Der dritte Standort war der
Oderteich. Nach einer ausgedehnten Mittagspause gab die Projekthilfskraft Jakob
Becker einen kurzen Input zu den juristischen Hintergründen einer Einordnung
von Kultur- und Naturstätten als UNESCO-Weltkultur- bzw. Weltnaturerbe, woran
ein Vortrag von Herrn Dr. Tobias Reeh und Herrn Dr. Steffen Möller anschloss. Dabei
wurden die Besonderheiten der Kulturerbestätten Bergwerk Rammelsberg, Altstadt
Goslar und Oberharzer Wasserwirtschaft genauer erläutert.
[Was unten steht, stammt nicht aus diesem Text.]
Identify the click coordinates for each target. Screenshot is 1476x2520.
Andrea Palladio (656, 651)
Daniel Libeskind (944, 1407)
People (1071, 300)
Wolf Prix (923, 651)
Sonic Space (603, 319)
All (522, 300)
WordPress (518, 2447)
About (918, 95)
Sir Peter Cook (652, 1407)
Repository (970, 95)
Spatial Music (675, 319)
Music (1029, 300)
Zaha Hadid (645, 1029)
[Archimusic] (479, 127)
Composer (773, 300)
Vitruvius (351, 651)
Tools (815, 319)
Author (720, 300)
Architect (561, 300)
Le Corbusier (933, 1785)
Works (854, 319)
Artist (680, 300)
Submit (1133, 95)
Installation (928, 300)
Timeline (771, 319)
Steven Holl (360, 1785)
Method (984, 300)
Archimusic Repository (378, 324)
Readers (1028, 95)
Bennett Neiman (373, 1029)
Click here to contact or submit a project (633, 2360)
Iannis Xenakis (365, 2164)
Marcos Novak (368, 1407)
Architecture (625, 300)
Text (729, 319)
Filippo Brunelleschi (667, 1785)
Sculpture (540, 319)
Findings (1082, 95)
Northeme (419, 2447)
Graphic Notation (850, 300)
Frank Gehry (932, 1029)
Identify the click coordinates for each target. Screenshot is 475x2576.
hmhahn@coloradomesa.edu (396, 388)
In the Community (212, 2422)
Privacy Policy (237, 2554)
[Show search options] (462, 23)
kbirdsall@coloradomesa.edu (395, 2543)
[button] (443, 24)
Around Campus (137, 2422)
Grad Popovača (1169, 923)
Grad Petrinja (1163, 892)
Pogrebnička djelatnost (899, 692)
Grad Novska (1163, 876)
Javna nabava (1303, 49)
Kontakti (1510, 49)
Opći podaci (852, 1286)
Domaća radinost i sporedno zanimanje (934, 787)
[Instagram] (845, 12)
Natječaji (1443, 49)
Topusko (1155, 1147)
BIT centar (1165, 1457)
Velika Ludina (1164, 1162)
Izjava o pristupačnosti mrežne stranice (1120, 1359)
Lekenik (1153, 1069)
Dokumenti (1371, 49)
Den letzten Exkursionsstandort
bildete der Rehberger Graben, ein wesentlicher Bestandteil des
UNESCO-Weltkulturerbes. Dabei handelt es sich um einen erbauten Wassergraben,
der Ende des 17. Jahrhunderts angelegt wurde, um Wasser der Oder nach Sankt
Andreasberg umzuleiten. In den dortigen Bergwerken wurde es zur
Energieversorgung mittels Wasserrädern genutzt.
Auf der Rückfahrt zum Göttinger
Bahnhof tauschten die Teilnehmenden trotz aller Erschöpfung nach einem
spannenden Tag noch lange die verschiedenen Eindrücke aus.
Wir bedanken uns ganz herzlich
bei allen Beteiligten, die diese Exkursion möglich gemacht haben, besonders bei
Herrn Dr. Tobias Reeh und Mareile Steinsiek vom Geographischen Institut für die
Zusammenstellung und Organisation des sehr interessanten Programms!